## Exercise goal
Pull every line containing "toolbar" from the entries.

>>>

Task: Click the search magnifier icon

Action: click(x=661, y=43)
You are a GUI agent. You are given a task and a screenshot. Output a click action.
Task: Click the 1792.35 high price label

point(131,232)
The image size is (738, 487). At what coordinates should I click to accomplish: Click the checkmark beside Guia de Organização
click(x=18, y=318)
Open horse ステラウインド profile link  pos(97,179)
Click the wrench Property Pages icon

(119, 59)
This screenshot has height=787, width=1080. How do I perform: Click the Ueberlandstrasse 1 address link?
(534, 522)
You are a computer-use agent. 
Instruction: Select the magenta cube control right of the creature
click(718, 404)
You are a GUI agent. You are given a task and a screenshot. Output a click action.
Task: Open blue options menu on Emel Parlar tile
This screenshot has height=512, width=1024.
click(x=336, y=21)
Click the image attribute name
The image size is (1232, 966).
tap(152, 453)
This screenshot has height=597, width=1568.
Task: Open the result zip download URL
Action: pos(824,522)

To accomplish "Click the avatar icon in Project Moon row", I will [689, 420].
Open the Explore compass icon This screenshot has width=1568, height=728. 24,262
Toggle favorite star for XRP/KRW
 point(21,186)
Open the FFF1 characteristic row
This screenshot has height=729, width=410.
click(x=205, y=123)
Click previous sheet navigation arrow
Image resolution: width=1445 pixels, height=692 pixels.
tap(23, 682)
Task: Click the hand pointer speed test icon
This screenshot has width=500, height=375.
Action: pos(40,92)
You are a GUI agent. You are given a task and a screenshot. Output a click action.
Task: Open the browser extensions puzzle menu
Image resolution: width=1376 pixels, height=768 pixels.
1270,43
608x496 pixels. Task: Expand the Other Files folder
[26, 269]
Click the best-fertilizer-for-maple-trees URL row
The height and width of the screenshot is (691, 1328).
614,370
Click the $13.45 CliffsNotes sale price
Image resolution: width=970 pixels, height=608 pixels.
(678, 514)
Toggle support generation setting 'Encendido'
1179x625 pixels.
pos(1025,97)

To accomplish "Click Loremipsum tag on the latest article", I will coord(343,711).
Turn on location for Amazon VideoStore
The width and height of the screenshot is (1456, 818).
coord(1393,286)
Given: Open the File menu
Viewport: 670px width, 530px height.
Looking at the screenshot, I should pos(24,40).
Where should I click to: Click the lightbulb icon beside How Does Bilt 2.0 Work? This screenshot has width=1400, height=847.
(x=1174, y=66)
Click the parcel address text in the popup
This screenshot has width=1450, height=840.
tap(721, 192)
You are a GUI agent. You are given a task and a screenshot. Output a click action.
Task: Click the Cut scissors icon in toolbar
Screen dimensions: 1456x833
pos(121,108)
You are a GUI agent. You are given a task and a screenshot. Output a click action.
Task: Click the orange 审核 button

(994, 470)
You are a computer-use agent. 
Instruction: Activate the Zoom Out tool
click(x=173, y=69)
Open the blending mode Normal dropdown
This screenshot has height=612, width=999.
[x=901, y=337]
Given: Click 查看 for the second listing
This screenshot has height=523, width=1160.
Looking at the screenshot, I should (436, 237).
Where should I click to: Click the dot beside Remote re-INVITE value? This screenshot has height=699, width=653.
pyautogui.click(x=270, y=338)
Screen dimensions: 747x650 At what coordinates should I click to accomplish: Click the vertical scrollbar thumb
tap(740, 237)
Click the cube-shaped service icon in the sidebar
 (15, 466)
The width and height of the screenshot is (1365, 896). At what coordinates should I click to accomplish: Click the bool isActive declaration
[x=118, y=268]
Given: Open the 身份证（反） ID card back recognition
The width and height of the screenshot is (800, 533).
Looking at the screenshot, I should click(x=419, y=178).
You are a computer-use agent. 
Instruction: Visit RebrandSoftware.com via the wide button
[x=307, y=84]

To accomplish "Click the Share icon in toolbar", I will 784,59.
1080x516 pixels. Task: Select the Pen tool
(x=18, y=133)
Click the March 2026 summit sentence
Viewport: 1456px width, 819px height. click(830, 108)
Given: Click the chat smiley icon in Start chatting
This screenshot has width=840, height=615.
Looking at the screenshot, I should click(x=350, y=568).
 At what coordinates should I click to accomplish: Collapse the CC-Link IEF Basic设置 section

<<<

## Answer for the task
Task: Click the Cut scissors icon in toolbar
To accomplish "Click the Share icon in toolbar", I will 784,59.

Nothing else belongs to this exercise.